He later worked in arbitrage trading systems for Citibank, then spent 12 years at IBM, achieving “near double-digit growth” for its Global Banking Unit, which has annual revenues more than 14 times those of Fair Isaac.

“I’ve been in and around banking for most of my career,” he says. “I understand what Fair Isaac’s clients do for a living. I’m able to go in and talk to them about their business problems: How can I improve my client-retention rates? How do I figure out which customers are about to defect to the guy down the street and prevent that from happening? How can I sell more products to my existing customers, and what should they be? Will they buy a mortgage from me? If so, at what price?

“It’s that kind of conversation that my background enables me to have,” he says. And that’s the kind of conversation Fair Isaac’s salespeople need to have with clients to make those broad, deep, enterprise-level sales.“At the end of the day, what we sell is technology that enables these business strategies,” Greene adds. “But first you talk about the business problem.”

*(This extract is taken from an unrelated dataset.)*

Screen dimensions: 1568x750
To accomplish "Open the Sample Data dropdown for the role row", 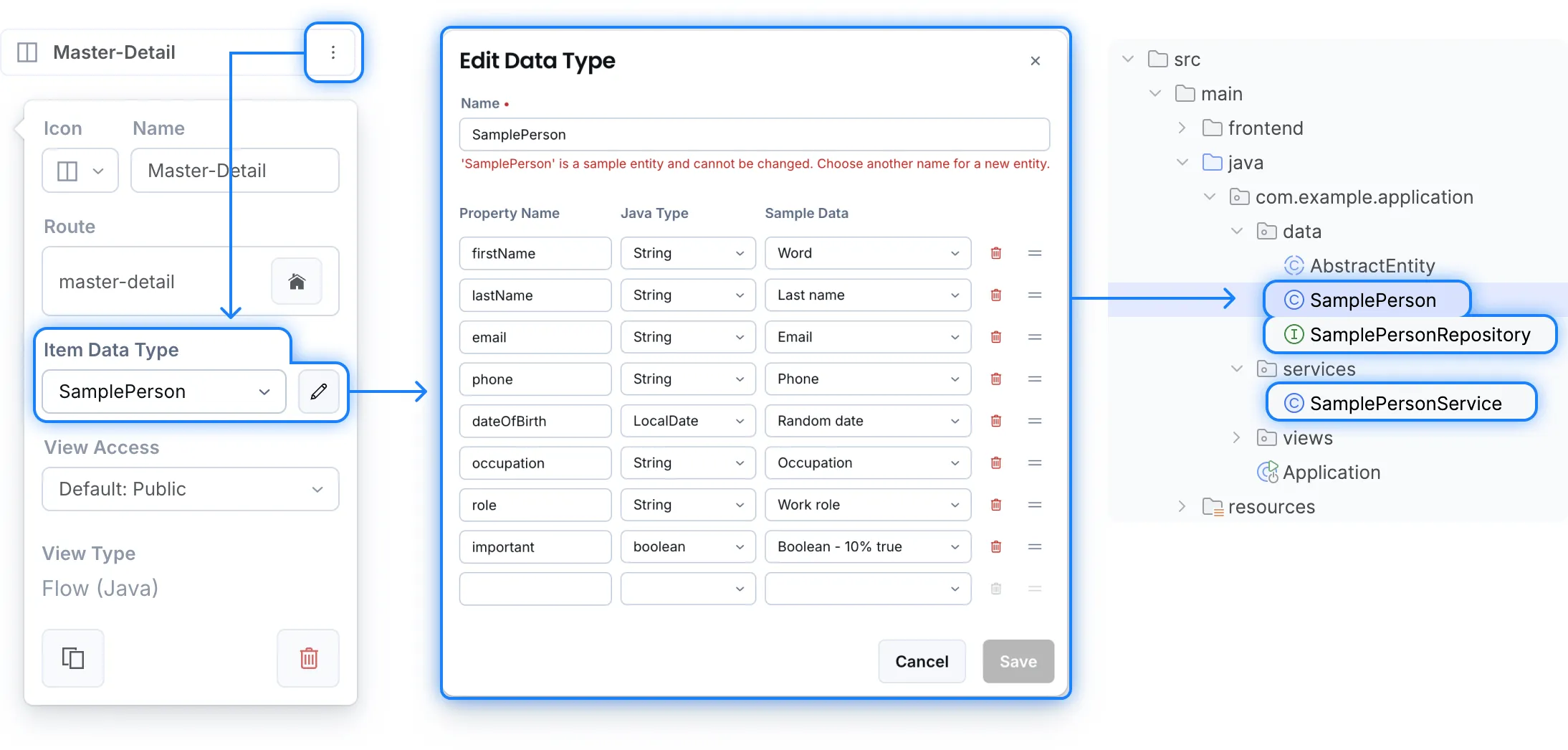I will pyautogui.click(x=867, y=505).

Fair Isaac’s problems are readily fixable, he says, in part with different training for salespeople. “These are basic blocking-and-tackling kinds of things we’re talking about: prioritizing which customers you go after, making sure you deliver A-class service, having a world-class sales team. Notice what I’m not mentioning needs attention. I’m not saying we have bad products or that we’re in bad markets or that we don’t have the right people in place.”

Analysts generally agree with Greene. Now they’re waiting to see results. In June, Standard & Poor’s analyst Zaineb Bokhari praised Fair Isaac’s “diverse portfolio of differentiated analytic solutions,” but said “execution has been poor.” Bokhari expects Greene to “undertake measures to reinvigorate growth,” but warns investors not to anticipate “meaningful progress” until late in fiscal 2007 or early 2008.

Argus Research analyst Bridget Adams sees “[large] growth opportunities” for Fair Isaac in international markets and believes that “Dr. Greene’s expertise and successful track record is a positive for Fair Isaac.” In light of the shaky mortgage market, the threat from the new Vantage-Scores system, and those historic “execution” problems, however, she and Bokhari join Citigroup’s Tony Wible in putting a “hold” rating on the stock.

Greene vows that the market soon can quit worrying about execution. Fair Isaac, he insists, has “great fundamentals . . . . [The task] has to do with improving our sales capability, treating our customer a little better than we have, executing a little better, and just running a sharper railroad. But we don’t have to lay the tracks.”